Analyse Data

Analysing your data is the most crucial part of your research project during which you will be summarising and interpreting enormous amounts of data to make meaningful and useful patterns, relationships and trends.

Data visualisation uses statistical graphs, plots, information graphics and other tools to create visual representations of data. The goal is to summarise and communicate data clearly, precisely and efficiently so that it might promote new insights.

There are many types of visualisations and thousands of tools available and they range greatly in complexity (e.g. from bar graphs to heat maps, networks, 3D models etc) and specificity.

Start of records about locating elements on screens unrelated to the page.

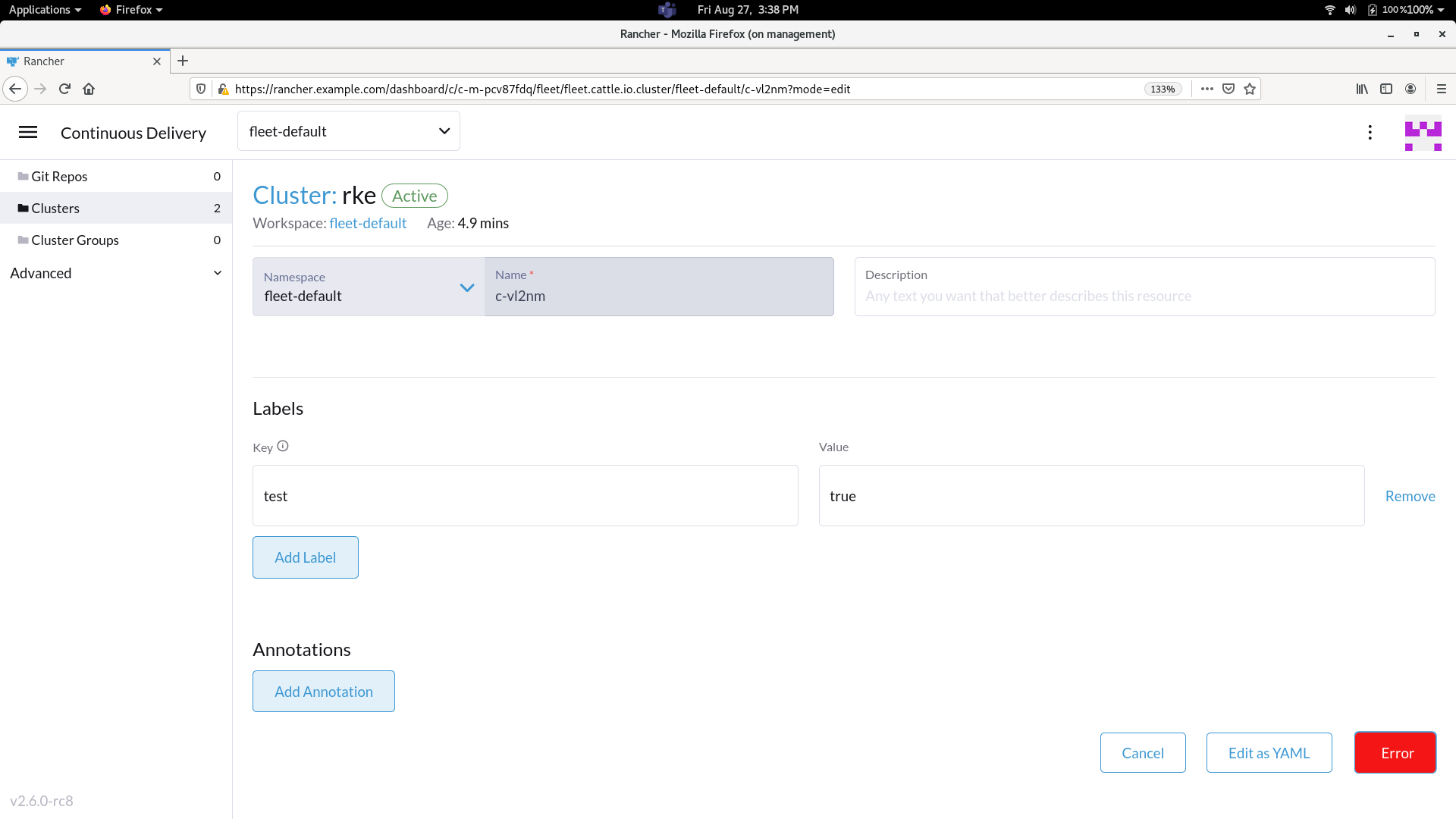The height and width of the screenshot is (819, 1456).
Task: Click the volume icon in the system tray
Action: [x=1351, y=10]
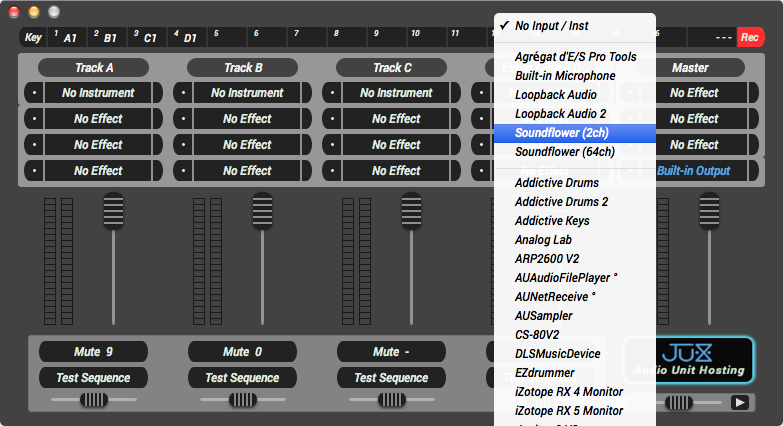This screenshot has height=426, width=783.
Task: Toggle Mute 9 on Track A
Action: pyautogui.click(x=93, y=352)
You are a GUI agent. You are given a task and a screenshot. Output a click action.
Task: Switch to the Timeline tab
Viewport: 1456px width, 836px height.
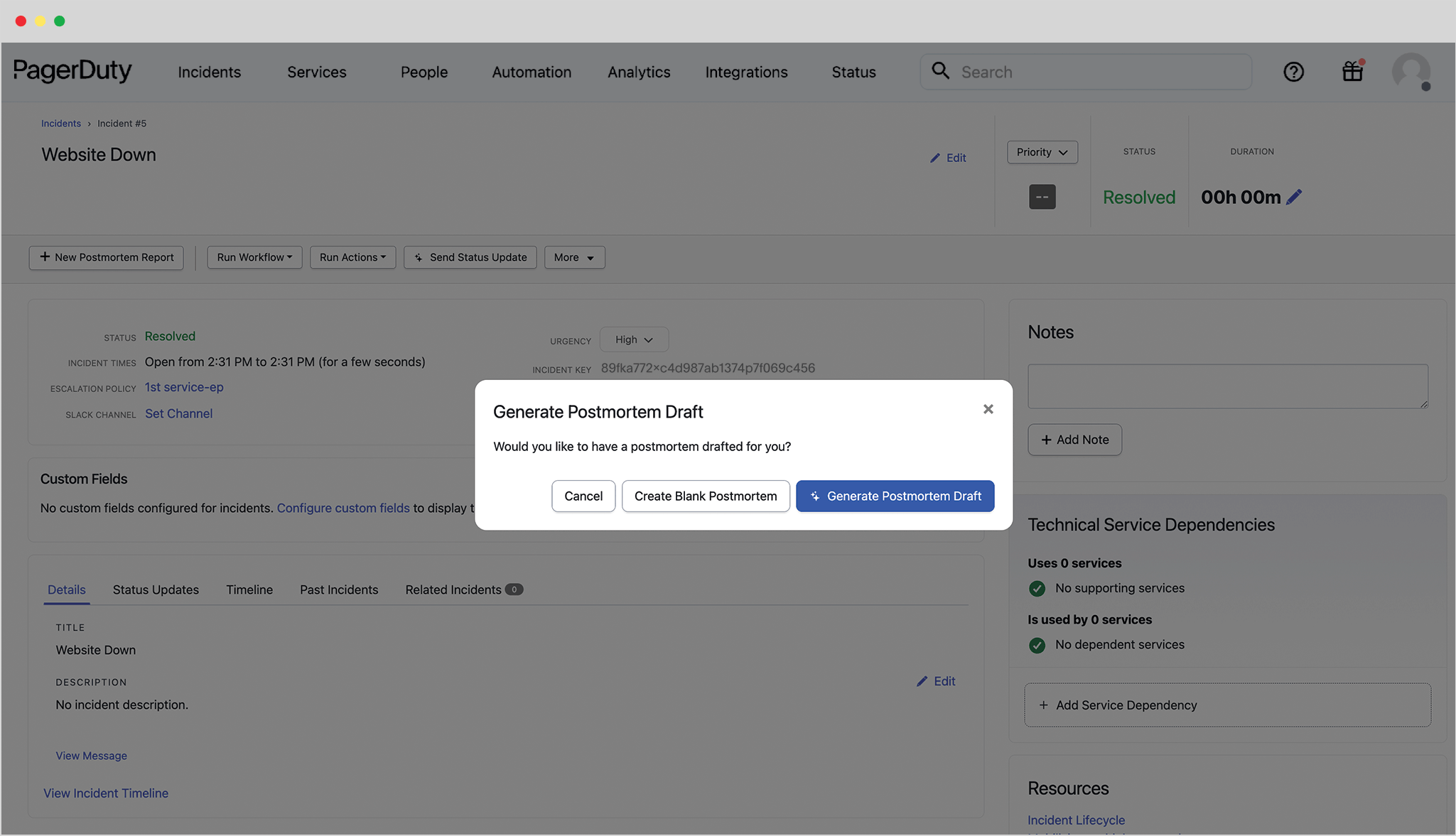point(249,590)
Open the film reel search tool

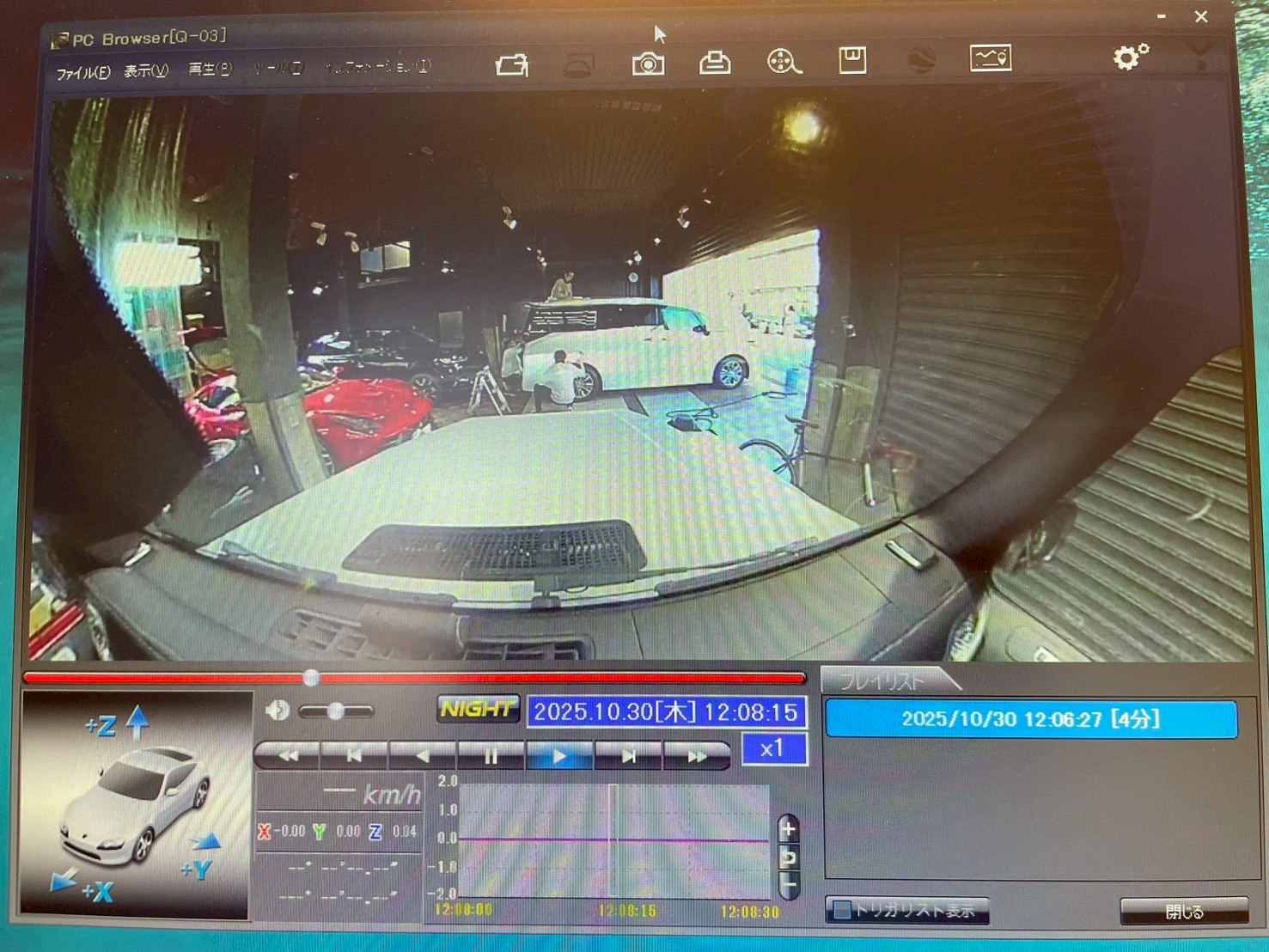783,62
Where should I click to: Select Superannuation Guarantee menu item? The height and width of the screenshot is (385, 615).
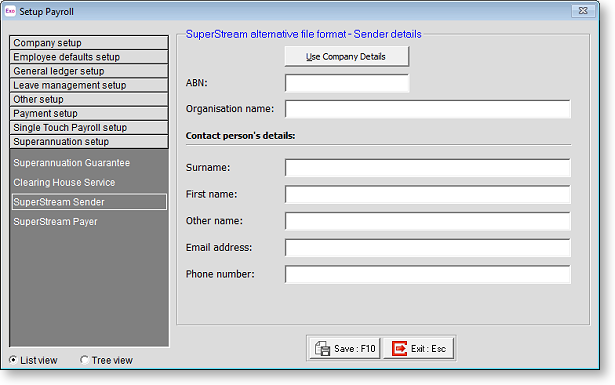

The following are some of the more popular tools and training resources. Keep in mind that data visualisation tools are often used for exploratory data analysis and not just for displaying results. Some of these tools are designed to do both.

  • From Data to Viz leads you to the most appropriate graph for your data. It links to the code (R, Python, D3.js) to build it and lists common caveats you should avoid.
  • Selected Tools is a curated collection of tools that the people behind recommend. View the entire list or filter by function (maps, charts, data or colour) and whether you are willing to write any code.
  • Data Visualisation Catalogue is a library of different visualisation types and can be searched by function e.g. comparisons, hierarchy, processes & methods, analysing text etc) or viewed as a list. Each entry includes an example, explains how the visualisation is used and links to tools.
  • Visualising Data - Resources List's Categories (filters) include data handling, charting, programming, multivariate, mapping, web-based, specialist and colour.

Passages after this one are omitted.